Wolfram Cloud Page

We are looking at discrete systems, where we figure out where to go purely stochastically

What is one trying to learn, etc.?

Case 1: there is some action that one is trying to replicate in some other kind of system

https://www.wolframscience.com/nks/p833--intelligence-in-the-universe/

[ ~ genetic algorithms ]

Case 2: We have certain specific examples we want to reproduce, then the rest should be “sensible”

Questions

Even if we’re learning something simple, we may end up with a complicated to achieve that. [Either because it has to be that way, or because we are seeing frozen history]
“Irreducibility of changing our computational basis”

What can we learn?

When we are learning from examples, can we characterize generalization?

[Evolutionary biology] If we look at the population of evolvers, when do we get speciation? I.e. when are there “fundamentally different ideas” being used?

Given a certain set of xi->yi examples, how many can successfully be learned? What does superposition look like?
[A rule array of height t certainly can’t learn more than t arbitrary xi,yi pairs, and probably a lot less]

Objectives

Where does complexity in biology come from? [Irreducible mismatch between computational basis; or frozen history; or intrinsic complexity generation ([probably] not evolvable)]

Can we see speciation?

Why/when does machine learning work?

How can we characterize generalization/attractor basins etc.?

How “compact” is the learned array/network?

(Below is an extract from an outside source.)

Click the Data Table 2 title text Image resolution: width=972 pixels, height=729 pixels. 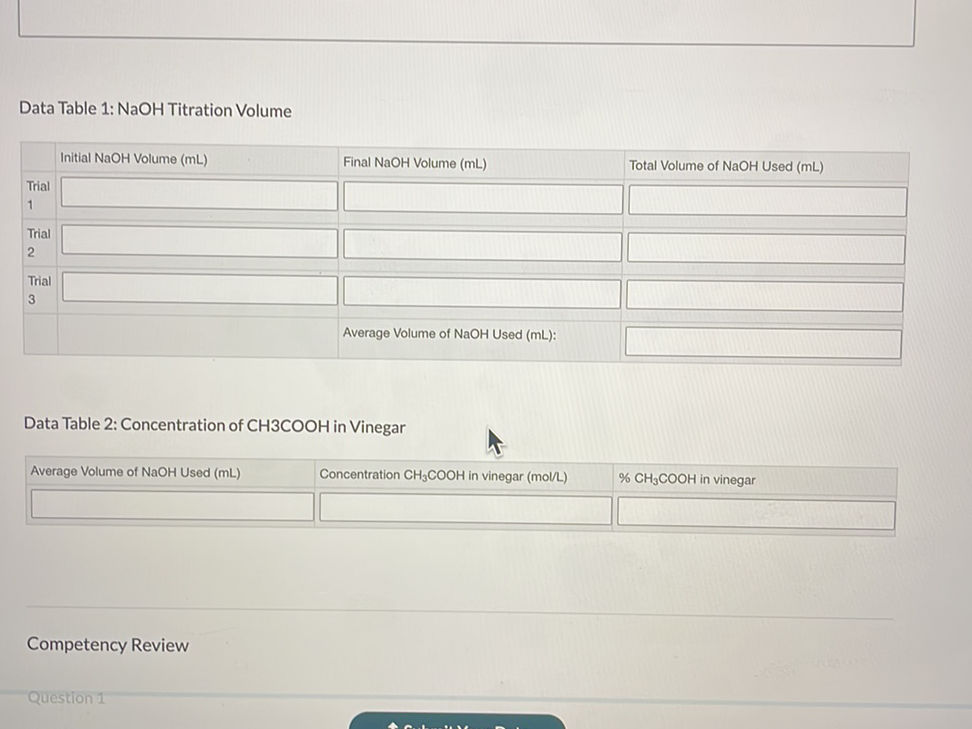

Do different functions get combined into the same neurons by some kind of superposition? [What is the analog of this in biology?]

Representations

Can we make a multisystem colored by loss values? I.e. color in branchial space. When the blobs of colors have gaps that’s speciation.

Without crossover we have a tree of generated outputs
[neural nets often have the analog by adding weights (implicitly may assume a certain sparsity)]

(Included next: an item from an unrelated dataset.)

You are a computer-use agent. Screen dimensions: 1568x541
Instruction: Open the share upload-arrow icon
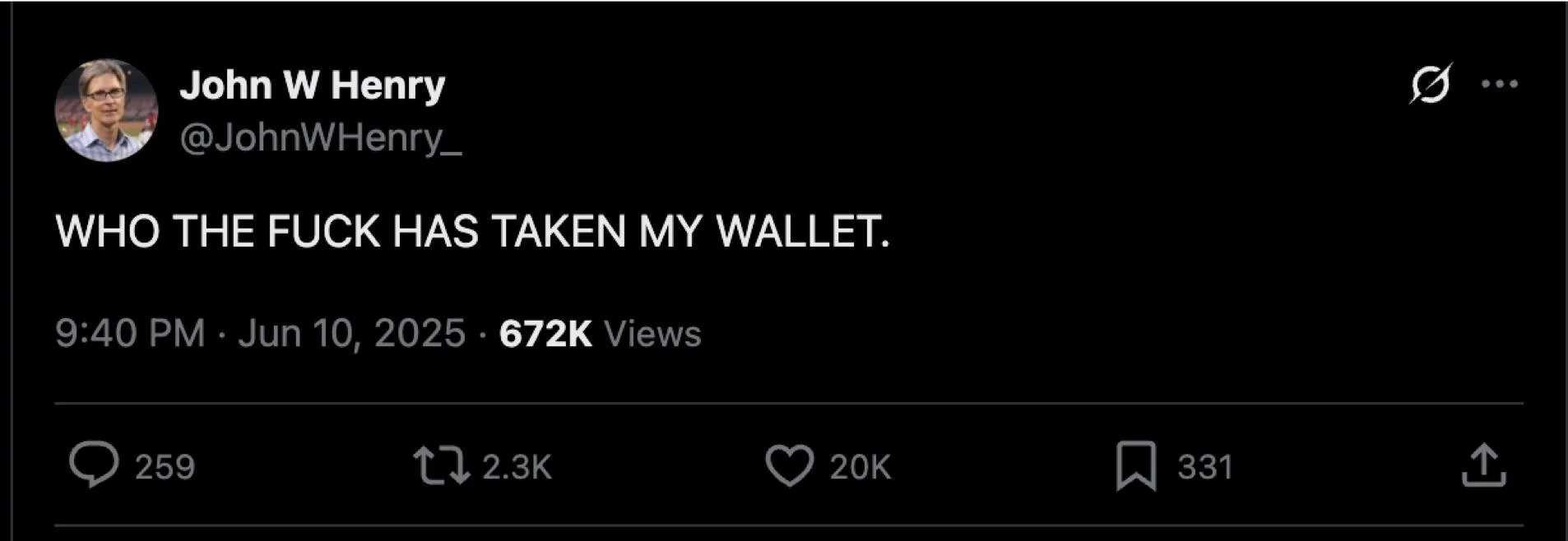(x=1483, y=465)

At every step in the evolution, we can show the histogram of loss changes in (a sample of) the possible next configurations. [This is our analog of gradient descent] <Effectively we are just sampling a discrete set of possible directions, and picking the most downhill> <Calculus lets us get the answer without doing sampling>

[[ Ordinary ML: always keep a single representative; our version: can keep a stack of representatives (cf biology) ]]

Raw material

Global rulial evolution : e.g. homogeneous CA rules
e.g. string replacement rules

[Crossover might or might not be used]

Local rulial evolution:
small set of CA rules
small set of logic functions
[probability of one rule vs another]

Tasks

Live for a certain time, then die out [[ could happen just by having a “blocker line” ]]

Autoencoder [ e.g. for blocks of a certain size with translation ] [ initially: a single block ]

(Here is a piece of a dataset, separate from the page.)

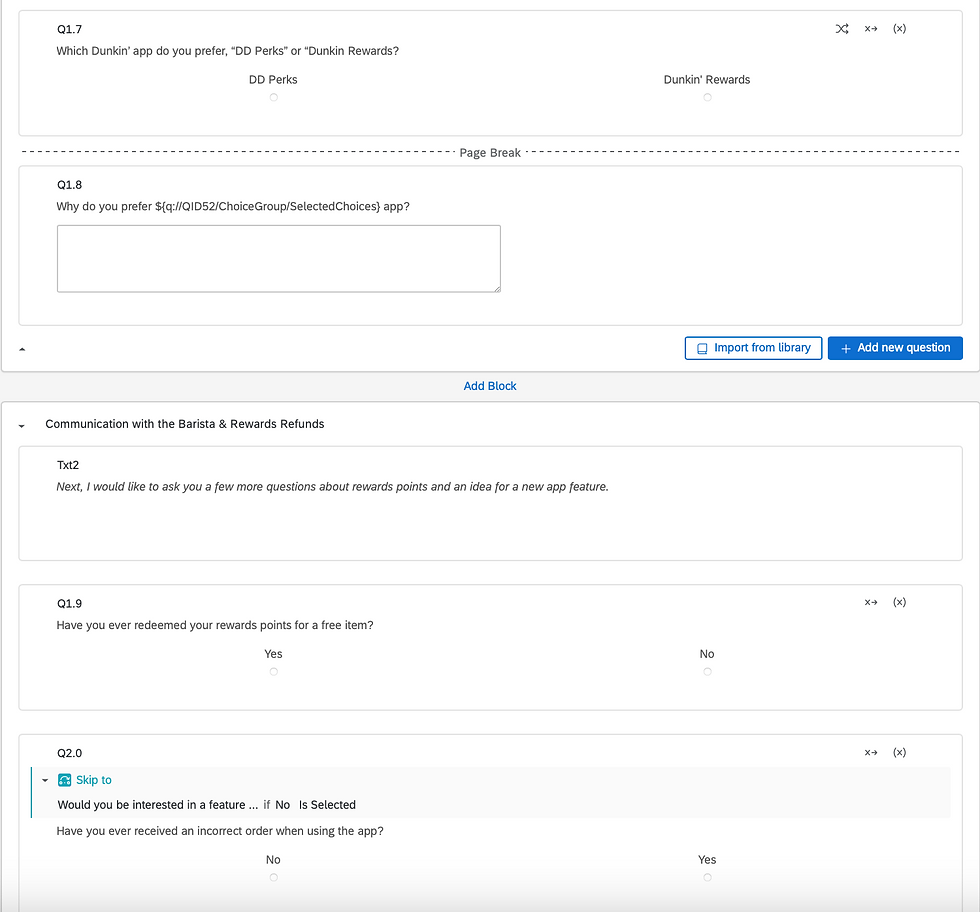Select the DD Perks radio option
Screen dimensions: 980x912
pos(273,98)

Distributed consensus [ density > 0.5 : all black vs. all white ]

MNIST

Count the blobs. (Is there just a single region of black in the input?)

Compact the 1s [i.e. sorting]

Biology / machine learning analogies

Generalization in ML vs biology:
In ML you are given certain examples where you know the outcome
In biology you have particular individuals where you know if they survive/prosper
Generalization in biology: “it worked for that individual; now it should work for the whole species”
(a particular finch could be more successful on a particular tree because it has a crooked beak)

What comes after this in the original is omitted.